Version after version, they unabashedly plug loopholes or "unintended behaviors" that users relied on for some much needed flexibility, and provide no credible alternative.

I've just read this issue again : I can't believe I had to jump through so many hoops in the first place (get creative with replacements, components, a ConfigMapGenerator that creates an ephemeral resource then a patch that deletes it), all for the modest goal of : replacing a friggin' GCP Project ID across manifests that are otherwise identical between overlays. And... they managed to break even that in 5.0.

Look, I know complexity often comes from stubbornly using a tool against its design philosophy. I'd love to be told how I'm "holding it wrong" and how to fulfill the extremely common real world need described in this issue (patch a value across many resources wherever it is found, without having to explicit list each location) the "Kustomize way" without extra tooling.

Because what I'm not going to do is write a custom ArgoCD Config Management plugin to add a "non-structured search & replace" step before Kustomize (suddenly our manifests are no longer valid YAML), or a Kustomize Go plugin that I'll need to maintain and distribute across our systems, just so I can end up with a friggin' different GCP Project ID per environment in a DRY manner.

Such basic stuff needs to be native if Kustomize is to be used as a self-sufficient solution in any kind of non-trivial GitOps setup.

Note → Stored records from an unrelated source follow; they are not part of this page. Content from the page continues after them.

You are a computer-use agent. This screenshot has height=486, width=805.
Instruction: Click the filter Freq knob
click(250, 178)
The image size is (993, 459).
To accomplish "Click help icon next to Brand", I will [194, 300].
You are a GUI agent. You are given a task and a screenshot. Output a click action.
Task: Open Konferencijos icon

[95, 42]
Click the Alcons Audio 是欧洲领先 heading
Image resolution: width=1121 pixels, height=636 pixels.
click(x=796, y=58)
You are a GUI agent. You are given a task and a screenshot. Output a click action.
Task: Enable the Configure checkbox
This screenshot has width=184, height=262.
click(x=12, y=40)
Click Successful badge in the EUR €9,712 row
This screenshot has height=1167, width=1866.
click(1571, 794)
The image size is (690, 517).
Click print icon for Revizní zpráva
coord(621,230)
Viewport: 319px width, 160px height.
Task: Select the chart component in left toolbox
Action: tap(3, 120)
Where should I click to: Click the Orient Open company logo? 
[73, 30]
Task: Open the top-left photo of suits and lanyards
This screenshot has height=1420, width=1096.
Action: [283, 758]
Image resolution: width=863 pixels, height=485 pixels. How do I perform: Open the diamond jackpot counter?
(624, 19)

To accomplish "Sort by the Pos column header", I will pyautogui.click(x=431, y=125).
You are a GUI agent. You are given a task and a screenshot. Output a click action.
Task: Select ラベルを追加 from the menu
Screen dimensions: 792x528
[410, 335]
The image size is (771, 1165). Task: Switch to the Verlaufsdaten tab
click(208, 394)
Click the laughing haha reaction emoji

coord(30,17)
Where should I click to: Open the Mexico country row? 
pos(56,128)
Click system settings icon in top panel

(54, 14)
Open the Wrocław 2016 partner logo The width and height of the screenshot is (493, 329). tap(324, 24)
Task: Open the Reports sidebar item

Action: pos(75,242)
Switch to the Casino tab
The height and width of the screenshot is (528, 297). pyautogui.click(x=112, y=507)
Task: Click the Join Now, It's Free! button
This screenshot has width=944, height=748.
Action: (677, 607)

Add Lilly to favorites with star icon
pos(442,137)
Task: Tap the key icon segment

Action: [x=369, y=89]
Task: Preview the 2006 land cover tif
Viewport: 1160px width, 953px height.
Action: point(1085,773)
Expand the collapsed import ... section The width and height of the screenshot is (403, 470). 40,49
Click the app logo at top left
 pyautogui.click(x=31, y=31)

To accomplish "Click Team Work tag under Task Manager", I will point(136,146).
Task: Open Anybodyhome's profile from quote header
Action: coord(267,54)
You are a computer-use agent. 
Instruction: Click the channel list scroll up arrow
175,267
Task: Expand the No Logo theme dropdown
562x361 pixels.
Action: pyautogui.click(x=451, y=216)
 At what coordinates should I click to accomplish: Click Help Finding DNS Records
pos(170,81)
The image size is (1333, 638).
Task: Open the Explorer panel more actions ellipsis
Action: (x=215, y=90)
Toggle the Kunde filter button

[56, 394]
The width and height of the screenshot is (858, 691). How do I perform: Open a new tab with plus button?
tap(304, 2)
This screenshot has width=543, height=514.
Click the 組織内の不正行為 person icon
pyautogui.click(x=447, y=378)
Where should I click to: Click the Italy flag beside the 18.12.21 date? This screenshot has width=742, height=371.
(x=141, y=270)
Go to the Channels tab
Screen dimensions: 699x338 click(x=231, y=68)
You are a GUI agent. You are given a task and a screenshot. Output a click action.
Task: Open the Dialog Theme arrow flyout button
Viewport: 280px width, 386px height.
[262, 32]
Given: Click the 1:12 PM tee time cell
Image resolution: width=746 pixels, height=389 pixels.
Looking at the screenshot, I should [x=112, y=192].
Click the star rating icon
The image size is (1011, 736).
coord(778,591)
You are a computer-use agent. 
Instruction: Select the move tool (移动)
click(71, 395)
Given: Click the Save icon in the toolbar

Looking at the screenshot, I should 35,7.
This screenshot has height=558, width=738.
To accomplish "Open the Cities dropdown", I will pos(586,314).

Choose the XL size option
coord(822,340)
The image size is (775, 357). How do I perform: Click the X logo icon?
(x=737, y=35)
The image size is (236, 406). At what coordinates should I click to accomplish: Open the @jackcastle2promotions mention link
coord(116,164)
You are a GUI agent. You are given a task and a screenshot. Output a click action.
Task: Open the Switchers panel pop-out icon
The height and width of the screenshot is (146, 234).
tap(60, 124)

I'm genuinely open to the idea that I'm missing something : in search of answers I watched one of @KnVerey's presentations. I came to the conclusion that Kustomize is suitable for either trivial setups, or very large ones like the one she describes at Shopify, where it's one composable part of a pipeline together with automation generating the actual Kustomize manifests from a higher level app definitions.

But the use case of relying solely on Kustomize with developer-maintained DRY resource manifests in a moderately complex GitOps setup is not well catered for, and seems to be a blind spot for the maintainers. I'd rather not go back to Helm, but it seems to be the pragmatic choice in this situation. Any other suggestions very welcome...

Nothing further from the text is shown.